### [Activity]
Each line below either holds the string "chevron" or doesn't. Count those that do and give only the number.

____ Data to use

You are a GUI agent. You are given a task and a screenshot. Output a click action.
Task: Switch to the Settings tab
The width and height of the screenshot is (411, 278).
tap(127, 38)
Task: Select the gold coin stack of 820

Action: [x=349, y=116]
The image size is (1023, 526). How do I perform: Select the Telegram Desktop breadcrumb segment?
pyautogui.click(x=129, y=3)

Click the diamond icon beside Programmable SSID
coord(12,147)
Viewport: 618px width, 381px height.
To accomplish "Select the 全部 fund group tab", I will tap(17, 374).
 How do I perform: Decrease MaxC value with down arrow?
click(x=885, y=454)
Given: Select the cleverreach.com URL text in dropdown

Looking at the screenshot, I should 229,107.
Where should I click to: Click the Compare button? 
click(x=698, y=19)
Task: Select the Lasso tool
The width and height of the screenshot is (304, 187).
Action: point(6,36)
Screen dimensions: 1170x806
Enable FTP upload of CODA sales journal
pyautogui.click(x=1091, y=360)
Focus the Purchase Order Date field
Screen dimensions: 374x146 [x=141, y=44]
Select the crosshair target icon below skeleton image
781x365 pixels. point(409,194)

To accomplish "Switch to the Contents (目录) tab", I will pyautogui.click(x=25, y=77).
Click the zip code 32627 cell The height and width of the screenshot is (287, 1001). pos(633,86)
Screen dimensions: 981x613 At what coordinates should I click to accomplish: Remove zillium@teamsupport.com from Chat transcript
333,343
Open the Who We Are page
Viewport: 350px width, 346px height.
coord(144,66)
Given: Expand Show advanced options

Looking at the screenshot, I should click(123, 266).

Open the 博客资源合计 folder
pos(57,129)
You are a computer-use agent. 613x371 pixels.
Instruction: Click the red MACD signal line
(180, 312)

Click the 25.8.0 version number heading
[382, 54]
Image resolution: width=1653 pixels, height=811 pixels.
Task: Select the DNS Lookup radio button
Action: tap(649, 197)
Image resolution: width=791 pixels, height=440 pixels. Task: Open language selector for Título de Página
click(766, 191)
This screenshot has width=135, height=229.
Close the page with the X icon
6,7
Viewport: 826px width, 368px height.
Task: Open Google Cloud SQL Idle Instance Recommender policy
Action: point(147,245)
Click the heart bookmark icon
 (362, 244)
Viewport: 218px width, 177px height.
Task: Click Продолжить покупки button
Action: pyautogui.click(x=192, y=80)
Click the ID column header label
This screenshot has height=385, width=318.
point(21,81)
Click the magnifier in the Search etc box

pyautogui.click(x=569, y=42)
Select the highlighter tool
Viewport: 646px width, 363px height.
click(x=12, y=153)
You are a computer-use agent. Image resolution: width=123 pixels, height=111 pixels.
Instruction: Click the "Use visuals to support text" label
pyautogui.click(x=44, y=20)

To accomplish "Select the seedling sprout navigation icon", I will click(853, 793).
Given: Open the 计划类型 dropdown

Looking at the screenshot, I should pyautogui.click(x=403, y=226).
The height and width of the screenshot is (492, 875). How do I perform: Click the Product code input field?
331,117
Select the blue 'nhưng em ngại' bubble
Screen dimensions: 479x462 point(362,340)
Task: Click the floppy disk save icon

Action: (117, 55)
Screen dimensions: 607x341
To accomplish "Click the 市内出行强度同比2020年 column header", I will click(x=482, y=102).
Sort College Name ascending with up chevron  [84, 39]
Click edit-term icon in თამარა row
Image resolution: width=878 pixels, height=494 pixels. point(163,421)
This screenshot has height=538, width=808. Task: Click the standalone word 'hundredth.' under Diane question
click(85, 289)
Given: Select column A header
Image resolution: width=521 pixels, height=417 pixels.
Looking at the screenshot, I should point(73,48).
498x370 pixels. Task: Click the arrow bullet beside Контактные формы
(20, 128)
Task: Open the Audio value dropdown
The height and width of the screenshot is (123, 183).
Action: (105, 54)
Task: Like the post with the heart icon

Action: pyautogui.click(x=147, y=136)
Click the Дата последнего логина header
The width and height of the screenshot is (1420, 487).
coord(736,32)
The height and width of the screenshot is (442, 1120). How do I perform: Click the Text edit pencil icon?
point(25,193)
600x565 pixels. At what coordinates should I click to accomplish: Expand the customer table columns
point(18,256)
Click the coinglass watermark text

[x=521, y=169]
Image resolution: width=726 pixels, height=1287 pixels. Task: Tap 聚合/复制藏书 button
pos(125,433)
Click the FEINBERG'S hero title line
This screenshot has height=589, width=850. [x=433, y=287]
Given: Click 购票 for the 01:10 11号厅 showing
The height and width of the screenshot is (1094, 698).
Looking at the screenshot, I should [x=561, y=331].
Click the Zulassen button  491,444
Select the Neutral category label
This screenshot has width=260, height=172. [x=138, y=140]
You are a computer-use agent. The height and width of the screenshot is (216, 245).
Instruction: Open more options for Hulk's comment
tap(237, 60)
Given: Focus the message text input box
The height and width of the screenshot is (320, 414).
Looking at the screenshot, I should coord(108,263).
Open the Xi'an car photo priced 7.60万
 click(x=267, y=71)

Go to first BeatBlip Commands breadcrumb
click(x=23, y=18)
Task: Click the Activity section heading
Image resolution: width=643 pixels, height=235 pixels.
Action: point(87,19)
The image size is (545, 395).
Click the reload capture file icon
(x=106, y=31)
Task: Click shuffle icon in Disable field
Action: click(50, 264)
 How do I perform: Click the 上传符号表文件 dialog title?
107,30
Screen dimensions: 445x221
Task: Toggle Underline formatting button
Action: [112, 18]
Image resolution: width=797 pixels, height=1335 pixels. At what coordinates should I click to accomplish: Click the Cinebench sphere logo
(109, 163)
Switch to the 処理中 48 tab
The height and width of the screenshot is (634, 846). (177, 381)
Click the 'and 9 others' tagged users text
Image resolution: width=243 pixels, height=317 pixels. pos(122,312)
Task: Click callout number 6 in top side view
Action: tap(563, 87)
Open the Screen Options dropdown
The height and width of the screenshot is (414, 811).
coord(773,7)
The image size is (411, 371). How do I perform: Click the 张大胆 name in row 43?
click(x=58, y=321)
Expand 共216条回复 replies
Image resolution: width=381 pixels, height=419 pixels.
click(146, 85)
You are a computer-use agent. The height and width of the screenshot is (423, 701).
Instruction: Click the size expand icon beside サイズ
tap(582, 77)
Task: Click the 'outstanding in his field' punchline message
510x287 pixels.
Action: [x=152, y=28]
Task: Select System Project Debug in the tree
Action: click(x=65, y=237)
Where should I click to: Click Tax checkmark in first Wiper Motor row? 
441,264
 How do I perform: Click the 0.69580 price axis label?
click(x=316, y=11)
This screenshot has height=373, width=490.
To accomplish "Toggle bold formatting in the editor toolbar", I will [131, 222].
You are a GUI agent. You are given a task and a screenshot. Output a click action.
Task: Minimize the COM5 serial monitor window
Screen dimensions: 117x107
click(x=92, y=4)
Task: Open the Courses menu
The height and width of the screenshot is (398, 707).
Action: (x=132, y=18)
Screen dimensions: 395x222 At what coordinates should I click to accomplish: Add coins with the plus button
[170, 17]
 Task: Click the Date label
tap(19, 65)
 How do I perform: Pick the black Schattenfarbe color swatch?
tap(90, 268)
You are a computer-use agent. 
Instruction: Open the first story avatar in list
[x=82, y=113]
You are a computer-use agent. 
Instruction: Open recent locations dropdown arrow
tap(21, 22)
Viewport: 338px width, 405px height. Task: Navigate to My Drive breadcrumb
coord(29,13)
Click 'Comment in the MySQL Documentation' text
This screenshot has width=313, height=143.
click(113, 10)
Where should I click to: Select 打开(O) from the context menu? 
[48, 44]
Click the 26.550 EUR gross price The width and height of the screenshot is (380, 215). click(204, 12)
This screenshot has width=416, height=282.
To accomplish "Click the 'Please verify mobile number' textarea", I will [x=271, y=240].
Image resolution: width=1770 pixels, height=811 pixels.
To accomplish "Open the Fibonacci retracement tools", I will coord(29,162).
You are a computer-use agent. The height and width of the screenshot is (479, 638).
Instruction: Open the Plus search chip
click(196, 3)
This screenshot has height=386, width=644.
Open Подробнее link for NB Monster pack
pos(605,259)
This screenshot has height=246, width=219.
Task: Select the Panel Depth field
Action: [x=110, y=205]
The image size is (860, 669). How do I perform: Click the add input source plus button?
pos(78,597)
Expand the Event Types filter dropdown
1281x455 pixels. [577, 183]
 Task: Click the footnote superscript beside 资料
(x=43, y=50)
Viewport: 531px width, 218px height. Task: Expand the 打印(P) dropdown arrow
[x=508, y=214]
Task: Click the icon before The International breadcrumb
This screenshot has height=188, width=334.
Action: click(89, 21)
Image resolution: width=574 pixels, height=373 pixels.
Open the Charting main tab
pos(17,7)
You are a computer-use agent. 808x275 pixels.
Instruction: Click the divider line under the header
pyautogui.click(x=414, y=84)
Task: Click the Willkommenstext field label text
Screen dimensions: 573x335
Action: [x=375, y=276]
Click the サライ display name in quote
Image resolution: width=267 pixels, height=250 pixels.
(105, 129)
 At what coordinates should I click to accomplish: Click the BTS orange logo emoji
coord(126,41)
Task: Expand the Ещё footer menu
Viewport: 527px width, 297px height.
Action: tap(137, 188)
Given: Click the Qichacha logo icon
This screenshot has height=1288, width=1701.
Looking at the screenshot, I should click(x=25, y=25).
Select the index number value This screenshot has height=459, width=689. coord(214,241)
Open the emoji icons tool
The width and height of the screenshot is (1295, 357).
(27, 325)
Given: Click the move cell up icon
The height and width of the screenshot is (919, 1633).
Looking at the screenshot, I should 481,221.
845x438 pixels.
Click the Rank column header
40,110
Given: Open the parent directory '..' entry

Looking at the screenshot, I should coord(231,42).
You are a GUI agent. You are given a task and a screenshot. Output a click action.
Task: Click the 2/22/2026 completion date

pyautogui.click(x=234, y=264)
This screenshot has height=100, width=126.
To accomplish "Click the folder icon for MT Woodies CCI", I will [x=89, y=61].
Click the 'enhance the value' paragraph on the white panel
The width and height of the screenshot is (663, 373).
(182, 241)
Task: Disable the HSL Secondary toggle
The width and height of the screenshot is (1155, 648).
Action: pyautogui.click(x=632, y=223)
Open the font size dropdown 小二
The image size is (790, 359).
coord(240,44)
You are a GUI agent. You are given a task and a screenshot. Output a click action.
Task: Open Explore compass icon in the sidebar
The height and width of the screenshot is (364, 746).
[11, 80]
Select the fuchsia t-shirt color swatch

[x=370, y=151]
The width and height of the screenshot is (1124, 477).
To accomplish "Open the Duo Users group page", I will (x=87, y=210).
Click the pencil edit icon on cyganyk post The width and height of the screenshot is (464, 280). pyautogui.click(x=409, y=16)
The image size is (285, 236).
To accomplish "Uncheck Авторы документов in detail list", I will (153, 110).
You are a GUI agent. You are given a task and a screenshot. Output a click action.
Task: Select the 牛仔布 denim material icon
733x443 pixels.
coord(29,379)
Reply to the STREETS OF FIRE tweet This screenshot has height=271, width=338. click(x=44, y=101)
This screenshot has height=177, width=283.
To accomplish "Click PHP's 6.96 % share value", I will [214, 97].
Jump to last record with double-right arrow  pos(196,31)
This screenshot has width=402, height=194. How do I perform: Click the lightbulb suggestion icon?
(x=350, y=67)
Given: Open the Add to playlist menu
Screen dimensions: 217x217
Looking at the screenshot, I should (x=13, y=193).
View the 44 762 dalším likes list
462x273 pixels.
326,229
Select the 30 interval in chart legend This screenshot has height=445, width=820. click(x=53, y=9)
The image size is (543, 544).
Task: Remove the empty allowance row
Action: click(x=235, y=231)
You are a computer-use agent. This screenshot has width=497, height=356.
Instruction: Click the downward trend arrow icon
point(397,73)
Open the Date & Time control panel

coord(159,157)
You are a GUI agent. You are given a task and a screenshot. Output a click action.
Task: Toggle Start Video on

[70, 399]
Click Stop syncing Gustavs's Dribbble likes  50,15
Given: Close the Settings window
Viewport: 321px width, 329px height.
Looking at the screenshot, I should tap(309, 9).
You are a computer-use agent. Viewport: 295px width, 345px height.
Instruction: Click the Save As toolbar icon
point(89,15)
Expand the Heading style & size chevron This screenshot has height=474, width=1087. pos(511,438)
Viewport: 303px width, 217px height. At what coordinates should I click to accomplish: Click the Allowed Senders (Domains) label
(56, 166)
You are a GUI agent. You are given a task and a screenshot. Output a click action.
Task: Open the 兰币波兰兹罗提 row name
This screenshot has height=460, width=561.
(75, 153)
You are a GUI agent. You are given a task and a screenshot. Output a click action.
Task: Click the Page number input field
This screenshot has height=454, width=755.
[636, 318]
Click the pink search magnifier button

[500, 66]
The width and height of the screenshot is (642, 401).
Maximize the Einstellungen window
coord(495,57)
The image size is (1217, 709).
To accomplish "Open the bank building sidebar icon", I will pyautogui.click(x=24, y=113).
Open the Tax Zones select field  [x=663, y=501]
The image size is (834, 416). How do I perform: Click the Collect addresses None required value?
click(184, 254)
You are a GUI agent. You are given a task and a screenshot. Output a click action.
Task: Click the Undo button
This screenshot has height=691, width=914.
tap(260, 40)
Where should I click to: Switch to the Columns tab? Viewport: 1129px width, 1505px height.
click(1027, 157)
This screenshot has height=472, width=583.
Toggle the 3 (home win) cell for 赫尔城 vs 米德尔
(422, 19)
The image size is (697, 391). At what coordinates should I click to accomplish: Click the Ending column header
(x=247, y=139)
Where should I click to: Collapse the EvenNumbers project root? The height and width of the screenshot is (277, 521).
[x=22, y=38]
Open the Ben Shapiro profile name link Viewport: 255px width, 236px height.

________

### [Written answer]
2